Last year, Panasonic settled into its downtown location at Two Riverfront Plaza, a short walk from Newark Penn Station.
The convenience of having direct access to New York City and its talent pool was a selling point in itself, says Mike Riccio, chief financial officer and treasurer for Panasonic Corp. of North America.
“I couldn’t think of a better location,” Riccio says.
With roughly 1,000 employees in Secaucus at the time of the move, the company would have really needed a good reason to leave the state, Riccio said, because a move of great distance could have been proven to be “disruptive.”
In addition to that, Riccio said the Garden State has just always felt like home for the company.
“We’ve been in New Jersey for quite a long time and we’ve developed a lot of roots here, so to speak,” Riccio said.
Being a part of Newark’s revitalization and reducing the company’s carbon footprint were also factors in the decision, Riccio said.
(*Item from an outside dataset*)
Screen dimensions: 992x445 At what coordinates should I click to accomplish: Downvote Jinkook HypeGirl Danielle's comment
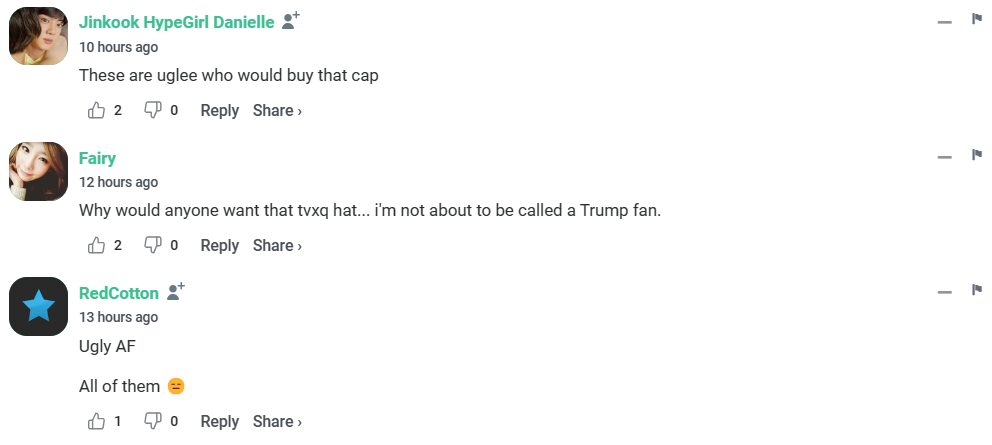click(x=153, y=110)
New Jersey certainly is a high-cost state and carries the stigma that it “may not be as pro-business as others,” but when all factors are put into perspective, Riccio said it “does offer a lot.”
“It depends what you’re looking for,” Riccio said. “If you’re looking for a low-cost operation and you don’t need specific types of talent, maybe then New Jersey isn’t the place for you. But (with) the type of talent pool that you want, I think New Jersey … you really have to give it a second look.”
And then there were those incentives, again.
“That was kind of the icing on the cake,” Riccio said.